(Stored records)
-=-=-

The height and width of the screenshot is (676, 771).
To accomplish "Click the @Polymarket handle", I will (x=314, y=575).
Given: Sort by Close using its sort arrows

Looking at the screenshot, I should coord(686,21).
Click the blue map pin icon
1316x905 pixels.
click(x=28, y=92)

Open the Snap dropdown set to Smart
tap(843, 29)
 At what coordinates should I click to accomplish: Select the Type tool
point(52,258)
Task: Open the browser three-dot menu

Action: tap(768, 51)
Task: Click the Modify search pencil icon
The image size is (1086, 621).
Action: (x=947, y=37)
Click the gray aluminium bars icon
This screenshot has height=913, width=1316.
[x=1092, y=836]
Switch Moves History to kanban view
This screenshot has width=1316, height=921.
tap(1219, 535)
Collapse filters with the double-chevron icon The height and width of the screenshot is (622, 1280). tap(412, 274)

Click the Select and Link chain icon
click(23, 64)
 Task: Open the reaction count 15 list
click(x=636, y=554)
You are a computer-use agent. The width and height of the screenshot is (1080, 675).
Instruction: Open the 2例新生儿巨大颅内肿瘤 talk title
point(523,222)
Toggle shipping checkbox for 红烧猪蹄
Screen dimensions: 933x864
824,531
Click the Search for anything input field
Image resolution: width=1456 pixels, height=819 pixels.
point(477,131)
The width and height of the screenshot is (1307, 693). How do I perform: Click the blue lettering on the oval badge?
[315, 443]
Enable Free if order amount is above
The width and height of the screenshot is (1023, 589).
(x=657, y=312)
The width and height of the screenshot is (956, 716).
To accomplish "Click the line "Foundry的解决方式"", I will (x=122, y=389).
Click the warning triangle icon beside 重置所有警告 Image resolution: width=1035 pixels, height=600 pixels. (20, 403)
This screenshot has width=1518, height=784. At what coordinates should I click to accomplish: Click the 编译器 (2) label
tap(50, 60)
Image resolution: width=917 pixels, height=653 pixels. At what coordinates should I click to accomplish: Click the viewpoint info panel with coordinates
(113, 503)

-=-=-

* Task directions *
All lines above from the one with "Instruction: Open the 2例新生儿巨大颅内肿瘤 talk title" to the one with "Enable Free if order amount is above", inclusive, should be copied exactly, and no other lines.

* Response box *
Instruction: Open the 2例新生儿巨大颅内肿瘤 talk title
point(523,222)
Toggle shipping checkbox for 红烧猪蹄
Screen dimensions: 933x864
824,531
Click the Search for anything input field
Image resolution: width=1456 pixels, height=819 pixels.
point(477,131)
The width and height of the screenshot is (1307, 693). How do I perform: Click the blue lettering on the oval badge?
[315, 443]
Enable Free if order amount is above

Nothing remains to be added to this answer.